→ **Consigne donnée**
Dans le texte sur le crédit foncier, quelle limite la mesure récente supprime-t-elle, selon l'exemple donné ?

→ **Texte affiché**
_ _ _
On l’a vu récemment par la transformation nouvelle que vient de subir le crédit foncier. Depuis sa naissance, la banque foncière a marché pas à pas vers cette transformation, devenue définitive en ce moment. Déjà l’an dernier, lorsque la société de crédit foncier de Paris étendit ses opérations à la France presque entière, il était visible qu’une telle entreprise, embrassant tout le pays, serait inévitablement conduite à la place qu’elle vient de prendre parmi les établissemens soumis à la direction de l’état. Tel est en effet le sens des décrets qui viennent d’être rendus. C’est l’état qui nomme le gouverneur, les sous-gouverneurs, les agens de la banque du crédit foncier ; c’est lui qui surveille directement toutes les opérations. L’avantage de la mesure récente est de faire disparaître un certain nombre de formalités que le gouvernement avait cru devoir imposer à la société comme garantie d’ordre public en quelque sorte ; elle supprime par exemple le maximum du taux d’intérêt, elle facilite les prêts à courte échéance. Comme le dit l’exposé des motifs du ministre des finances, la société gagne en liberté d’action ce qu’elle perd en indépendance. Ainsi donc les institutions de crédit foncier entrent dans une période nouvelle. L’intervention active et permanente de l’état leur assurera sans nul doute des avantages. Ces avantages ne seront-ils pas compensés par des inconvéniens ? C’est l’expérience qui le dira. Ce que nous y voyons pour le moment, c’est la confirmation de cette tendance qui ramène tout à l’état, et semble laisser si complètement impuissans les efforts dus à l’initiative individuelle. Ne serait-il point préférable de voir cette initiative intervenir plus fréquemment, manifester son action et se suffire à elle-même ? La vie individuelle, la vie locale, voilà malheureusement ce que bien des causes ont affaibli par degrés dans notre pays depuis longtemps. L’état d’ailleurs gagne-t-il beaucoup à ces tendances ? S’il a plus de pouvoir. Il a plus de responsabilité, il est le point de mire de plus de haines et est exposé à plus de révolutions.
_ _ _
→ **Données enregistrées**
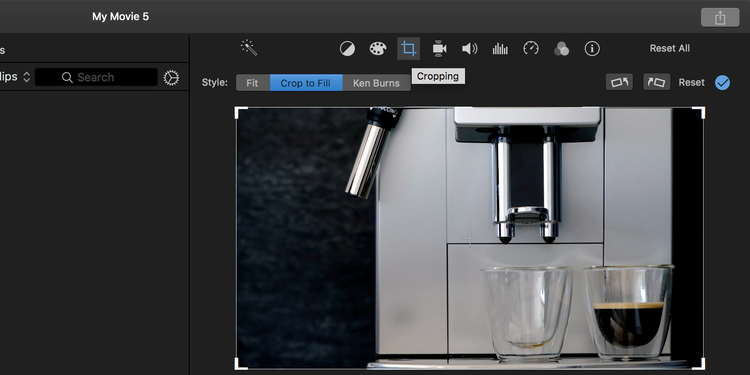This screenshot has width=750, height=375.
Task: Show clip information icon
Action: (592, 48)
_ _ _
→ **Résultat final**
Elle supprime le maximum du taux d'intérêt.